What is asked:
Write the next part of the text below about Berthe Petit and the consecration to the Sorrowful and Immaculate Heart of Mary, picking up right after its final sentence.

##### Source text

Cardinal Desirée Mercier of Belgium was a great devotee of Berthe Petit and was her spiritual director. As previously predicted by Our Lord to Berthe, World War I started on August 4, 1914, when the Germans violated Belgium’s neutrality and invaded the birthplace of Berte Petit. Britain then declared war on Germany. It was during the reign of Pope Pius X (1903-1914), and Our Lord described it as “the first of those events, which will precede the chastisement.” Cardinal Mercier, spiritual director of Berthe Petit, pleaded to the Pope for the consecration of the world to Mary’s Sorrowful and Immaculate Heart. However, the Pope did not consider the moment opportune; he died on August 20, 1914, just three days after the onset of the war.

On May 31, 1915, Pope Benedict XV (1914-1922), who succeeded Pope Pius X, wrote to all the bishops of the world requesting them to appeal with confidence to the Sorrowful and Immaculate Heart of Mary, that by her powerful intercession (as Mediatrix), she may obtain from her Divine Son the speedy end of the war and the return of peace and tranquility. Benedict XV, however, still did not consider, any more than his predecessor, the time opportune for a worldwide consecration. But it was certainly never condemned on doctrinal grounds. Why, then, has it not been done to this day? What role do the principalities and powers play?

##########
##### Supplied records

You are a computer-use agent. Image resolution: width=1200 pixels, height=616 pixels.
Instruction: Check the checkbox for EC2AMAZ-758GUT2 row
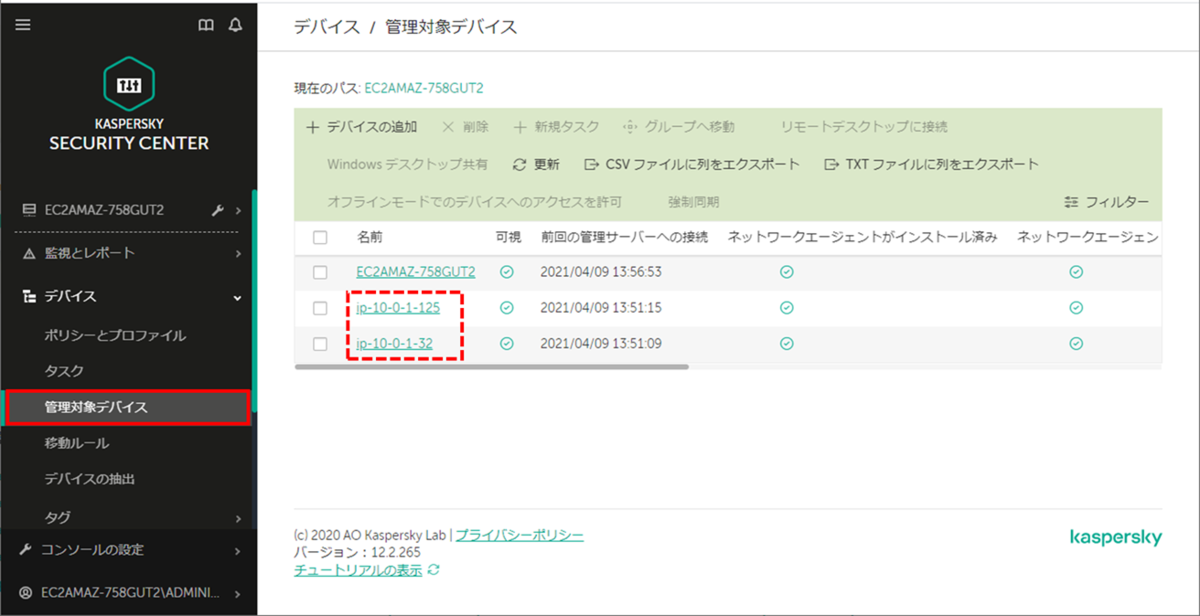[x=319, y=271]
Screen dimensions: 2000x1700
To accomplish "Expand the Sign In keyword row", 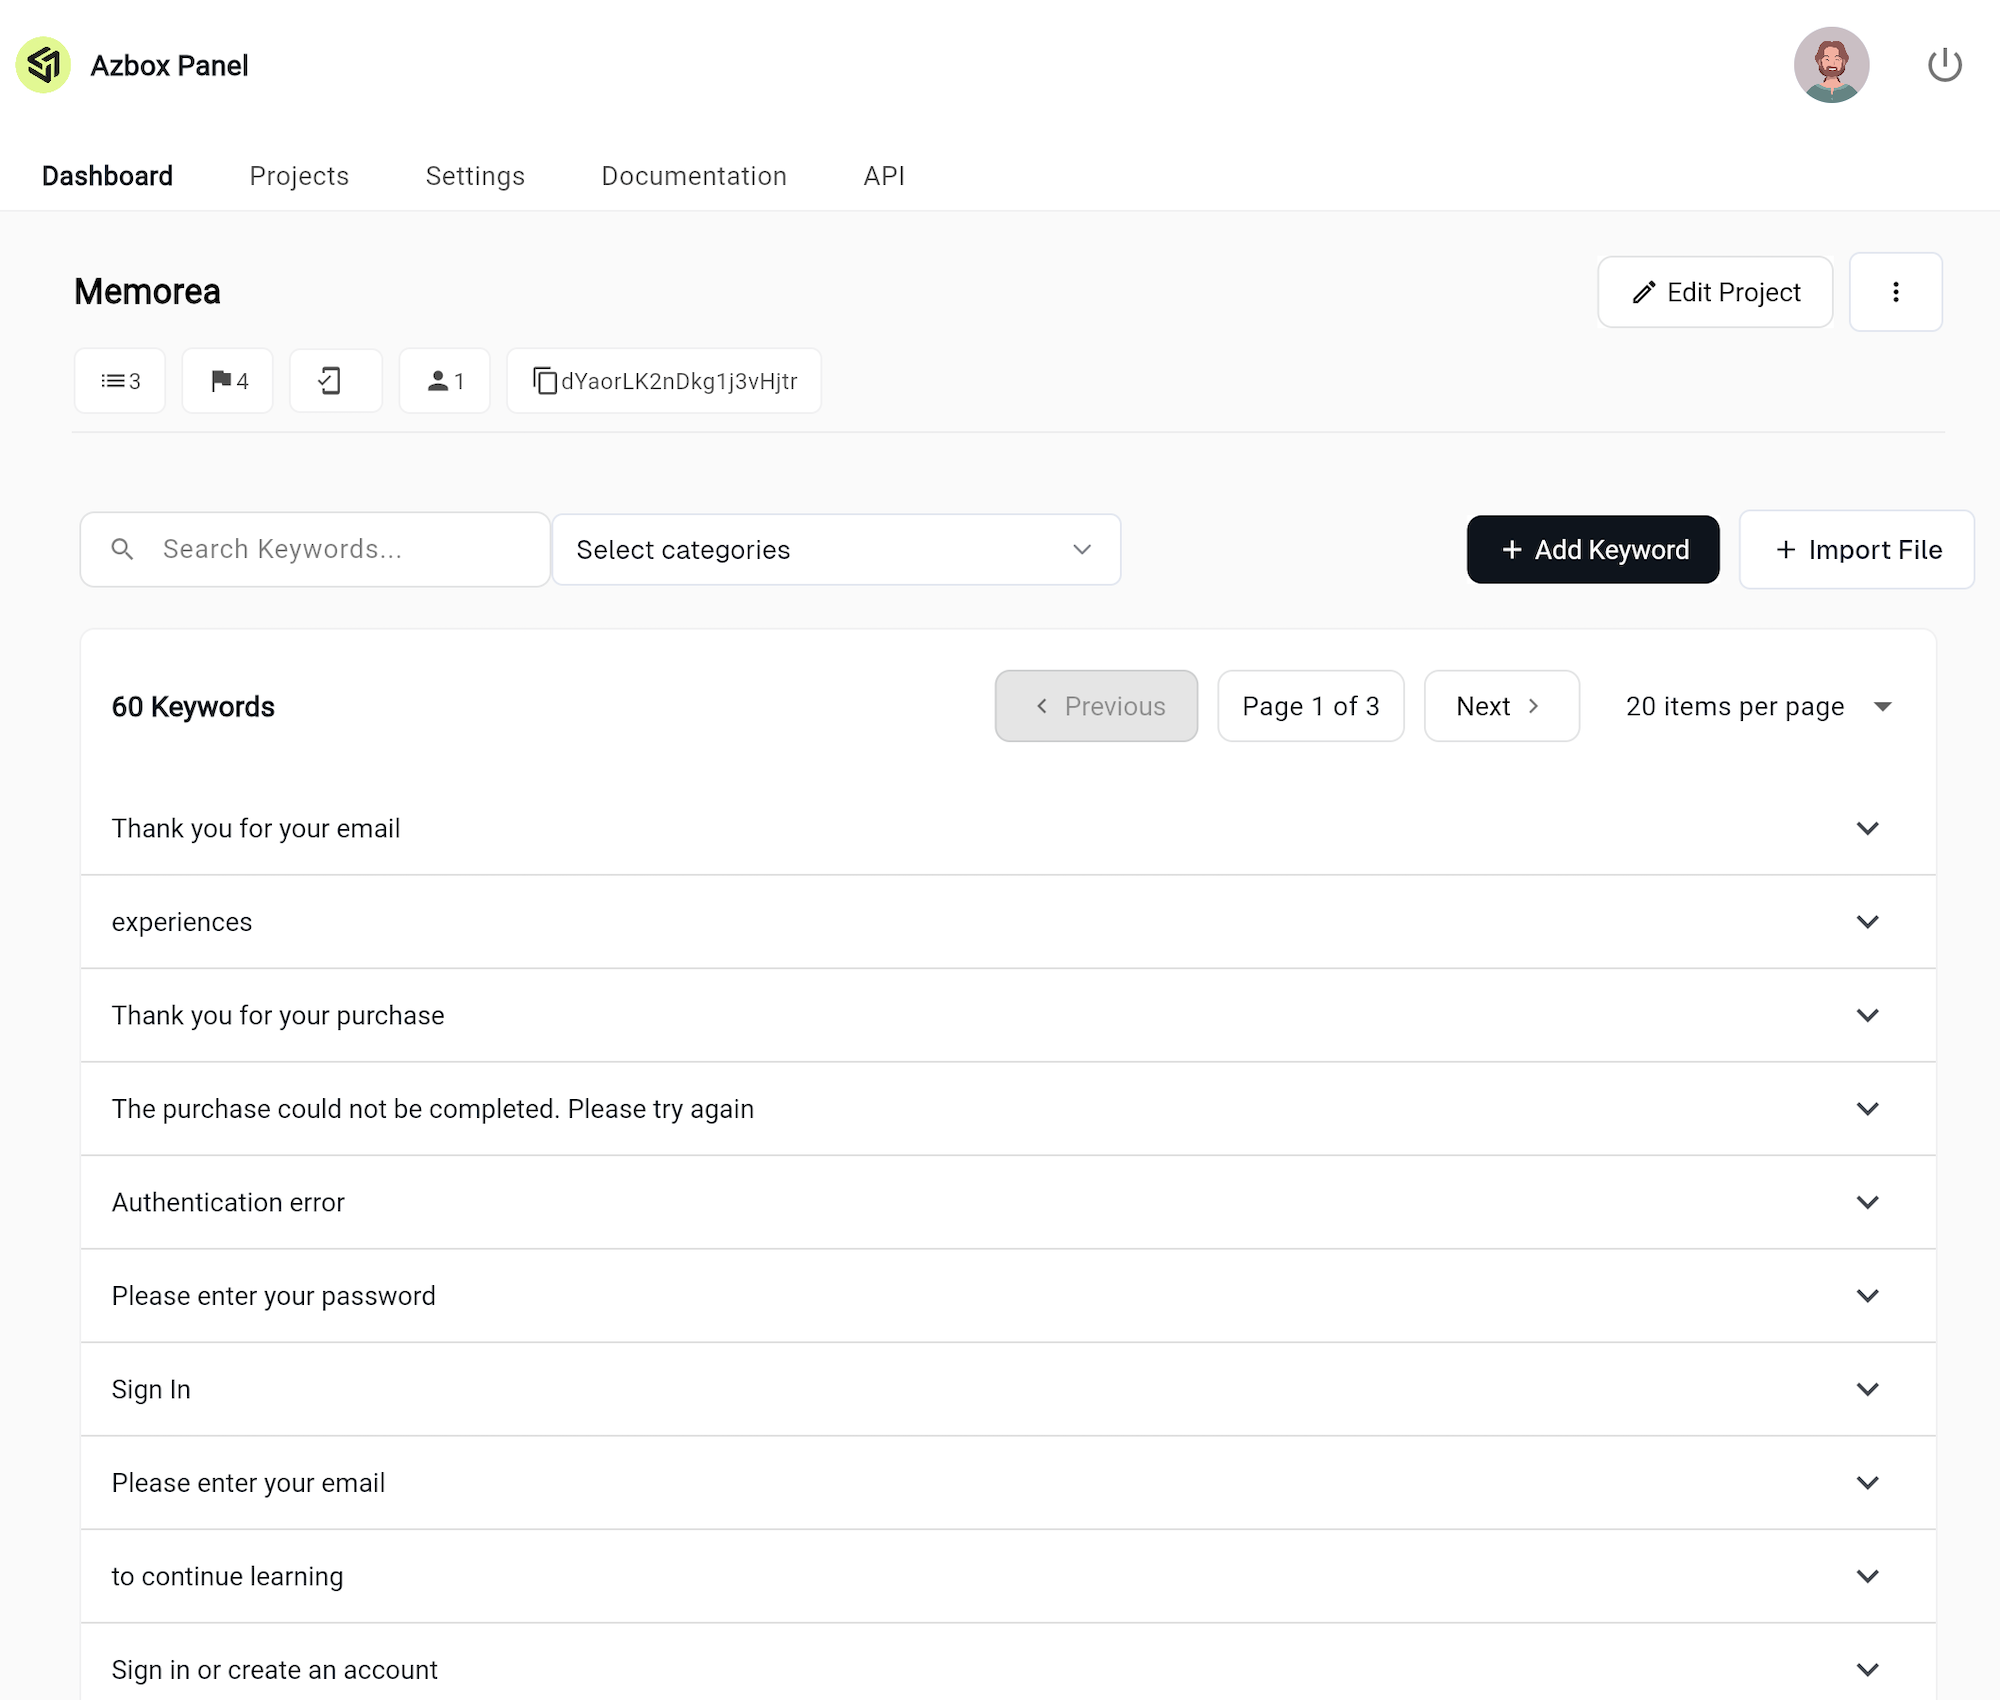I will tap(1868, 1389).
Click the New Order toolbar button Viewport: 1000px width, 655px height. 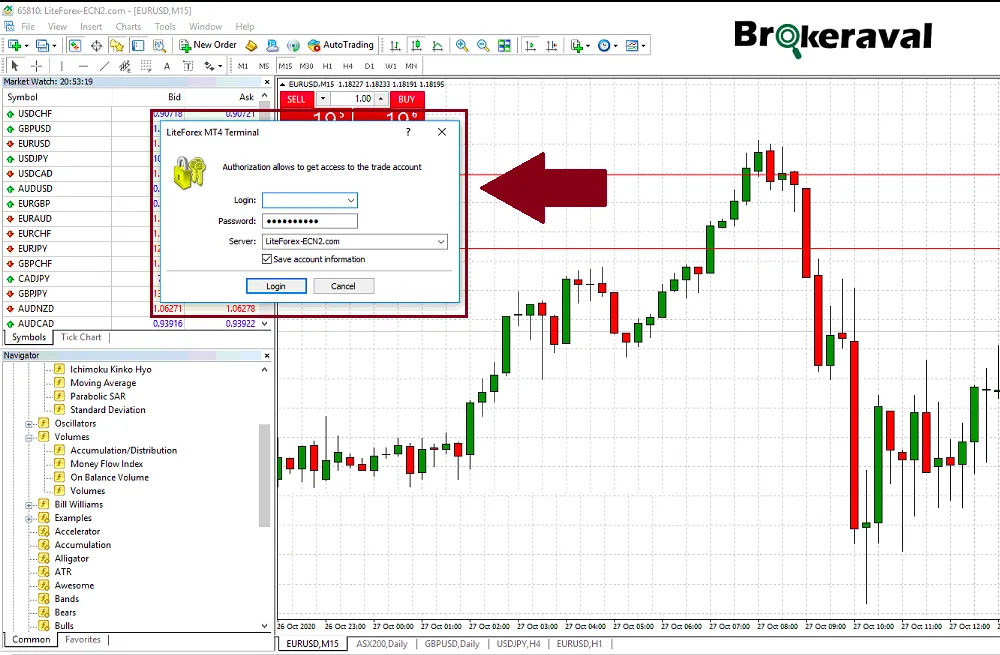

##########

Task result:
Meanwhile, in England, Cardinal Francis Bourne, Primate of England and Archbishop of Westminster, continued to rally the faithful towards this devotion. In a pastoral letter of September 3, 1916, he wrote: “Nowhere in Christendom should honour be paid more readily to the Sorrowful and Immaculate Heart of Mary than here in England. In the days of united faith (that is, before the Reformation), England was, in very truth, Our Lady’s dowry.” He then requested that Friday, September 15, the feast of the Seven Sorrows of Our Blessed Lady, the Stabat Mater be sung in churches, and the invocation, Sorrowful and Immaculate Heart of Mary, pray for us, be recited so that England may be solemnly consecrated and dedicated to Our Blessed Lady under that special title.

On May 5, 1917, in a letter to his Secretary of State, Pope Benedict XV wrote: “Since all graces are dispensed through the hands of the Most Holy Virgin (note his reference to Mary as the Mediatrix of all graces), we wish that the petition of her most afflicted children, more than ever, in this terrible hour, may turn with lively confidence to the august Mother of God.” Was he not also asking her to be our Advocate?

Eight days later, on Sunday, May 13, 1917, the “Mother of the Sorrowful Heart” and the Mediatrix of all graces responded to his plea and appeared in Fatima, Portugal, to three young children. Significantly, on August 15, the feast of the Solemnity of the Assumption of Mary, Jesus referred to the feast of Our Lady of Sorrows (September 15) as “that great feast of her Heart as Coredemptrix.” Is this not His obvious link between the devotion and consecration of the world to the Sorrowful and Immaculate Heart of Mary with the Father’s requested dogma of Mary Coredemptrix, Mediatrix and Advocate?

After ten million people had died and many more maimed and displaced, the greatest global war in known history at that time ended abruptly and gloriously in favour of the British. It was on November 11, 1918. Cardinal Bourne again consecrated his country to the Sorrowful and Immaculate Heart of Mary, this time in thanksgiving to her for Britain’s great victory.

Fatima and Russia

When the Blessed Virgin first appeared in Fatima on May 13, 1917, Russia was still a very Christian country, mainly of the Orthodox faith. Indeed, Russia at one time was called “Holy Russia,” and she also had a great devotion to the Theotokos.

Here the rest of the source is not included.